FlowChart

architecture-1

1. Master Slave Concept

  • We use this technique to improve performance of Raspberry Pi.

Abstract

  • Master is Laptop.
  • Slave is a Robot.
    Operation and Modules that run in each of the side is listed below
    Master Node functionalities
Expand Master Table
Master Function
ORB Slam Module Simultaneous localisation and Mapping using single camera
Object Detection Module Detect pretrained objects and take necessary actions in Industrial environment
Odometry Module While autonomous mode is not used then position of robot and its control is performed using this module
Trajectory and Map saving module Map is used for taking shortest path using A* algorithm and avoid objects


Slave Node functionalities

Expand Slave Table
Slave Function
Manage Module This creates memory for each of the module and all runs within it with a sampling frequency of 20HZ
Autonomous mode and Manual mode Calling localwebcontroller part based on Global variables,flag values will switch between modes.
Web controller module Using Tornado Web API anyone can contol the robot with the help of browser
Actuator module Sends pwm signals to PCA board with the help of I2C protocol
ROS module Robot operating system helps in efficient transfer of sensor messages between master and slave

2. Object Detection Module

  • We used MobileNet SSD transfer learning algorithm for Object detection.Some pretrained objects can be recognised and the label is sent to slave after processing.

Reason

Single Shot object detection or SSD takes one single shot to sense multiple objects within the image.It comprises of two parts

  • Extract feature maps
  • Apply convolution filter to detect objects

  • MobileNet is preferred over Resnet or VGG or alexnet as they have a huge network size and it escalates the number of computation however in Mobilenet there is a simple architecture comprising of a 3 × 3 depth wise convolution followed by a 1 × 1 pointwise convolution.

  • After running all the nodes using rosrun <package> <pythonfile> or roslaunch run the below command to visualise the graph as shown below.
rqt graph

architecture-2

  • All the labels are published by Objectdetection ros node.
  • Using image pipeine package we can remap the topic through which the images are recieved from slave.
  • For fast training of objects to recognise we have used Haar cascade detection.
  • Positive and negative images collected using camera are used for train the model using Cascade GUI Trainer. It is a great software for training a model.
  • An xml file generated after stage training can be used to detect those particular objects in realtime.

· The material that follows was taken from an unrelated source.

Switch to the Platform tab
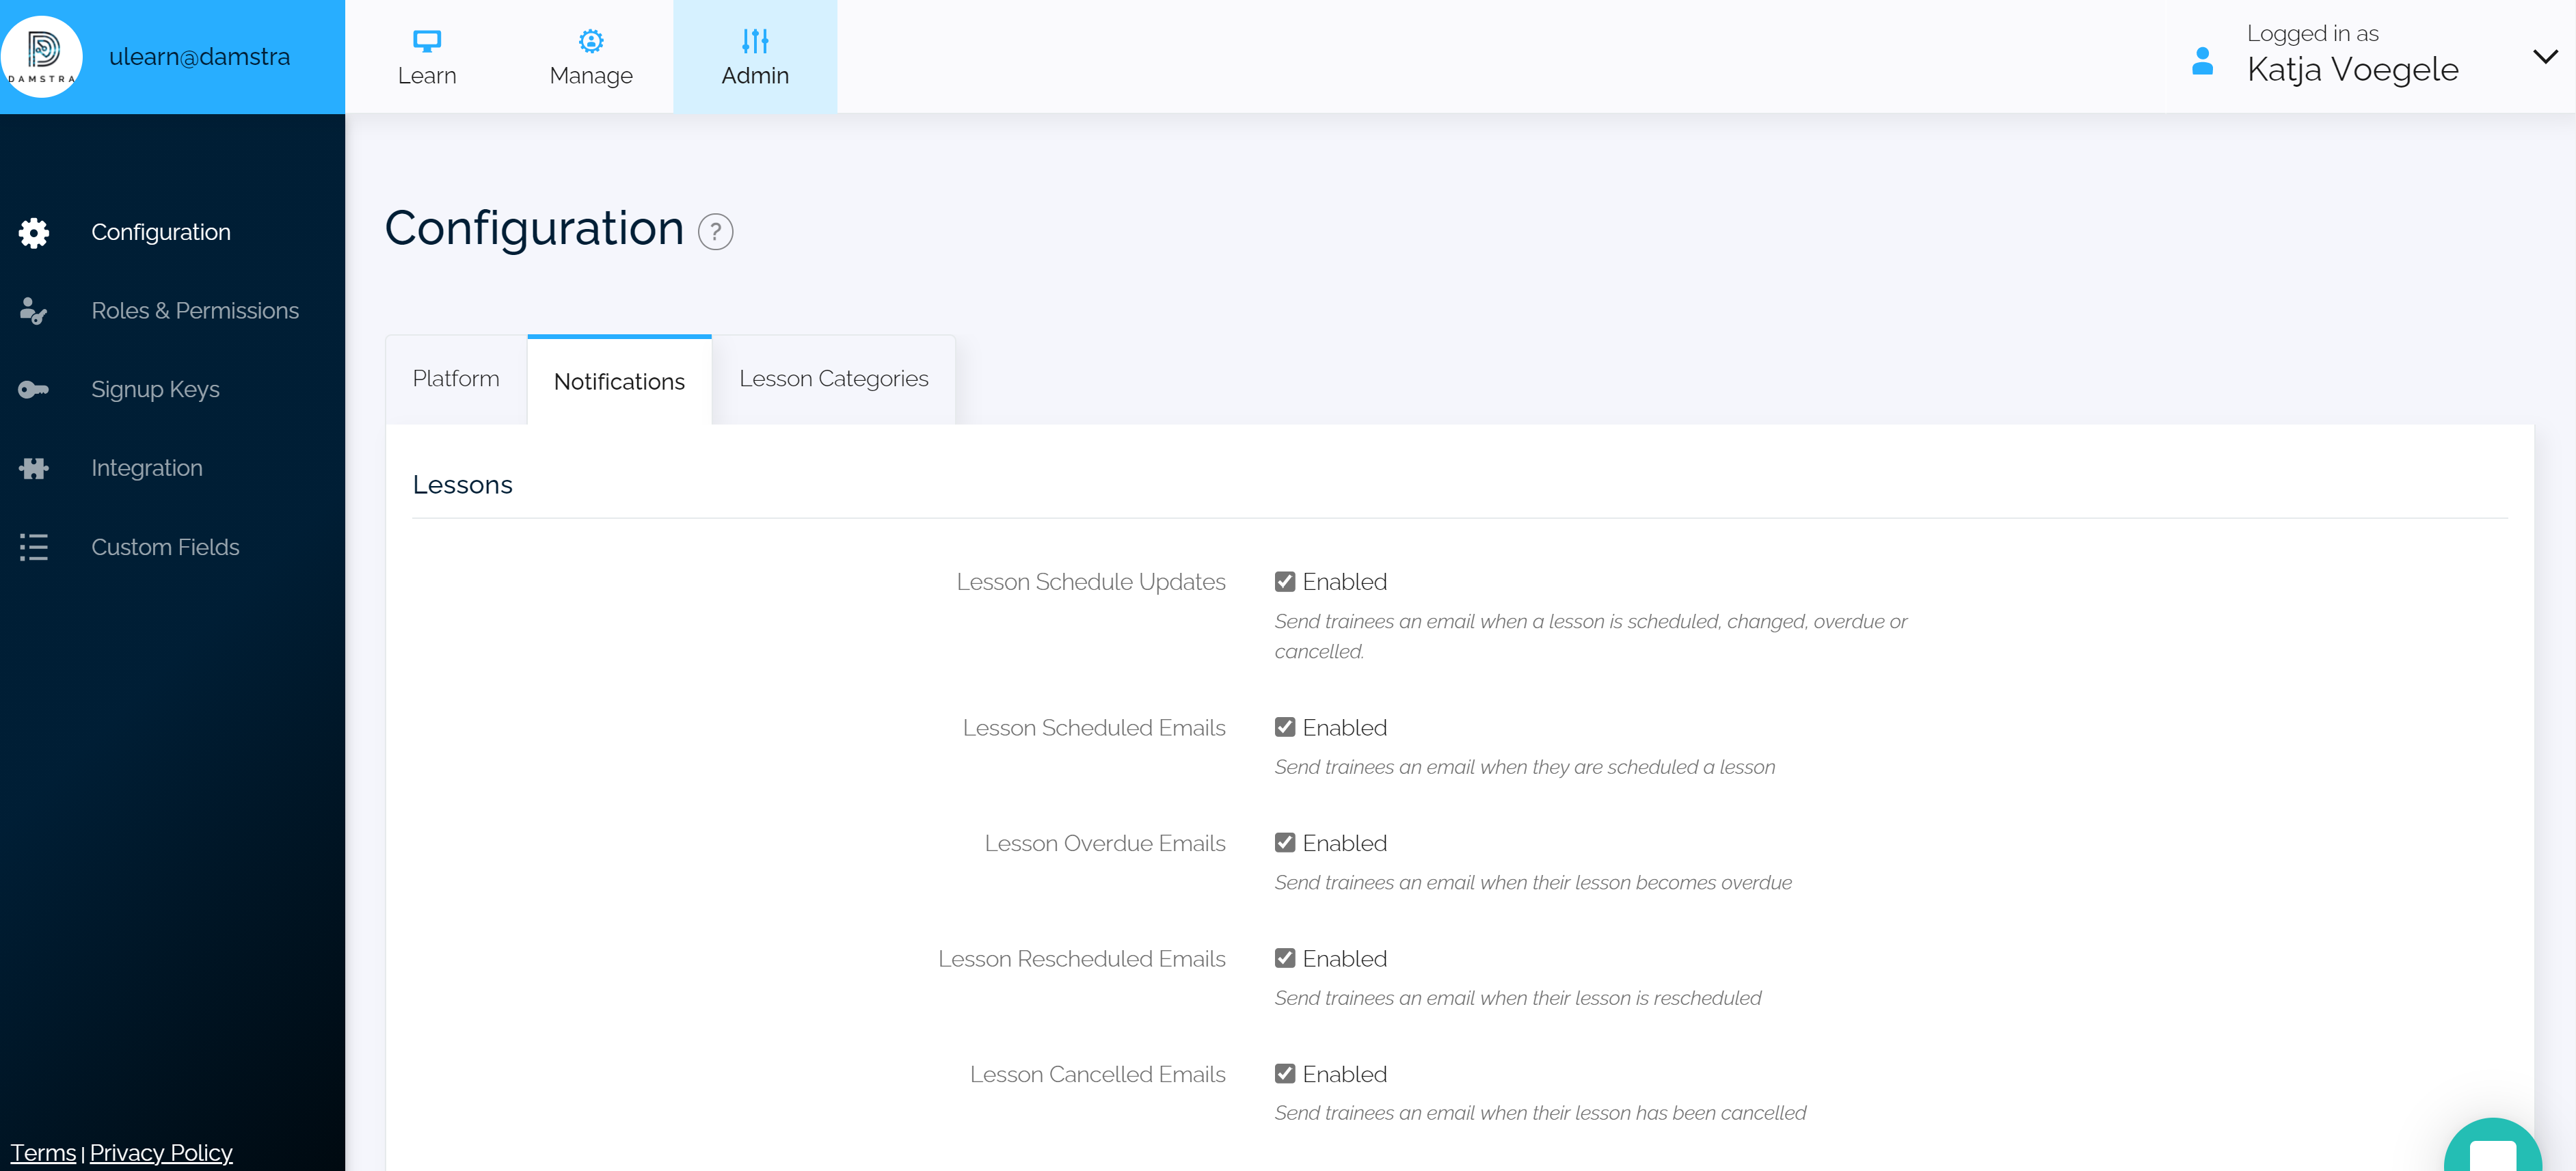tap(456, 378)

3. SLAM Module and VISO(Visual Odometry)

architecture-3

  • Use this Link to know more about the Odometry package.
  • Our aim was to use single camera for localistaion.Hence VISO gives accurate x,y,z coordinates of robot.
  • With the help of ORB-SLAM-2 ,monocular camera , map construction is possible as shown above that helps in avoiding obstacles.
  • Pangolian viewer is used for visualisation of SLAM.

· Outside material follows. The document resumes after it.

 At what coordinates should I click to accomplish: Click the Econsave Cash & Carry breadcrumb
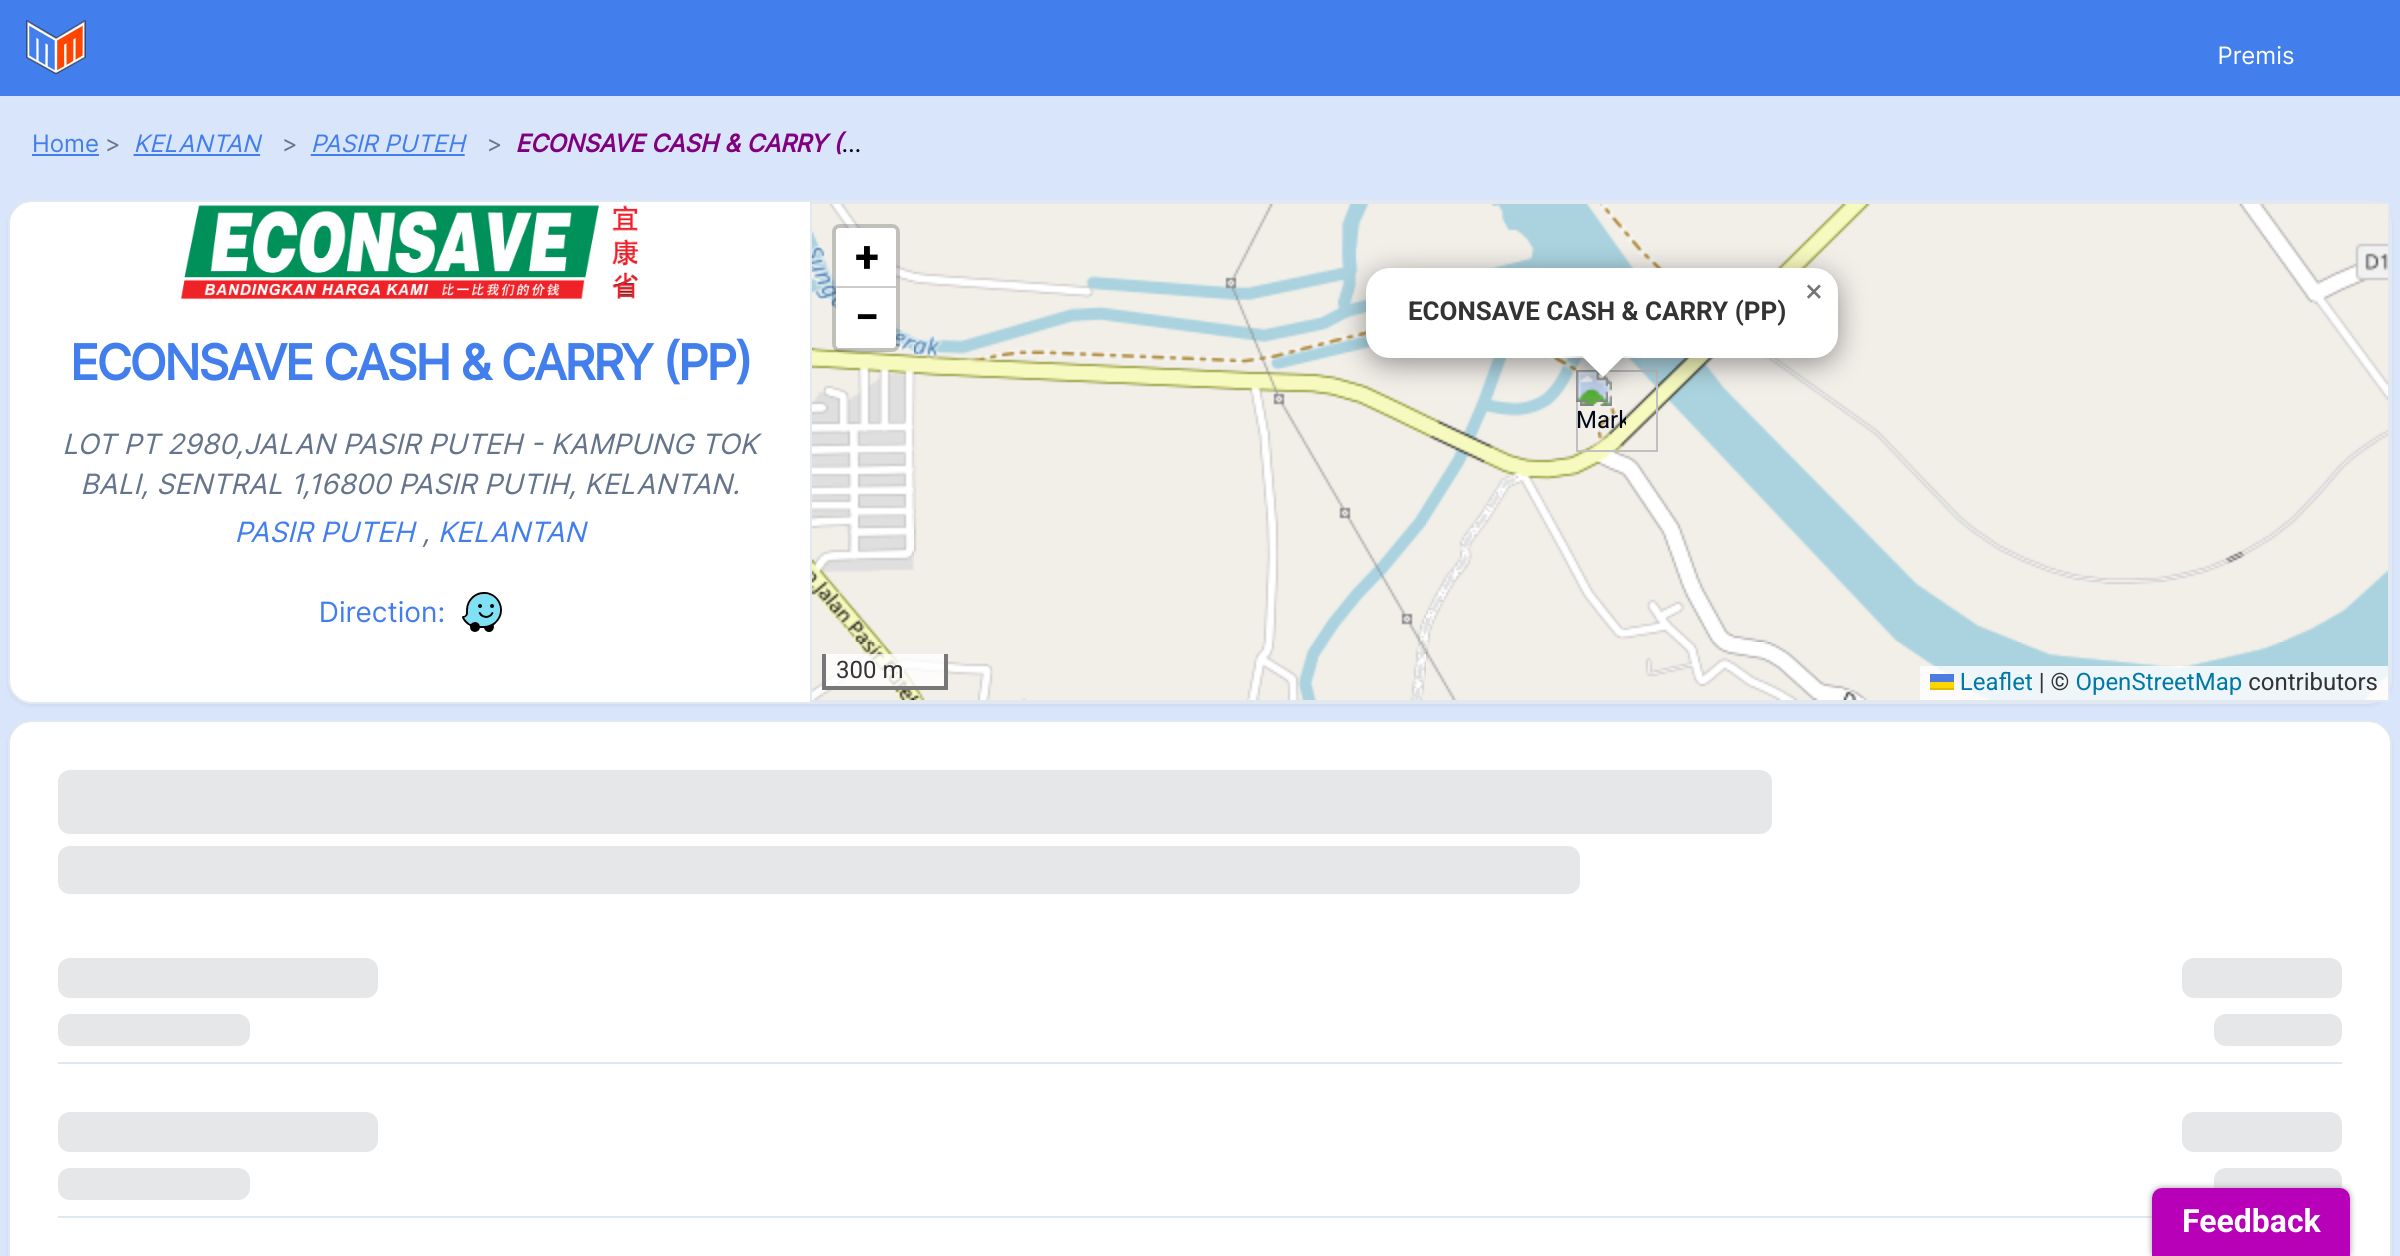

4. Autonomous Driving Module

Below is the Block Diagram

block-1

Expand each sections for more details

RC car

Radio controlled(RC) car consists of Electronic speed controller(ESC),PCA9685 throttle and steering control driver and Steering servo. PCA9685 driver will be interfaced with raspberry pi using I2C serial communication protocol.Based on the algorithm setting and the corresponding output (steering and throttle) from the raspberry pi is given to PCA9685 which controls steering angle of front wheels and throttle of the RC car.

Raspberry pi 3b

A Microprocessor which output digital pulses or signals from its GPIO(General purpose Input output) pins based on the algorithm setting. Raspberry pi camera is also interfaced with this processor for image processing. The GUI (Graphical user interface) or basic terminal of raspbian os installed on raspberry pi can be viewed on a computer using ssh(Secure shell) connection with it.

Camera

Raspberry pi wide camera is used for capturing of lane images and processing the same using Open CV library. For processing Raspberry pi processor is used.

Algorithm setting

This is used to switch between Behavioural cloning and Reinforcement learning algorithm. Also, using manual driving we will collect the images of the track or lane while driving, to train the Deep learning model which will eventually predict the steering and throttle outputs when in RC car is in autonomous mode.

Google colab for Training

The collected data when in manual mode is transferred to Google colab for training the model using hyperparameters. The collected data is called TUB which is an collection of images and grouped them together by batches for batch training. Local machine doesn’t train the model accurately and also the training process is slow,so we use Google cloud platform which has powerful GPU’s and CPU’s.Also Jupyter notebook in google colab has many built in libraries , auto completion features which helps us perform easy coding using Python. rsync is a tool in linux used to transfer h5 models i.e. trained model from local machine to raspberry pi 3b.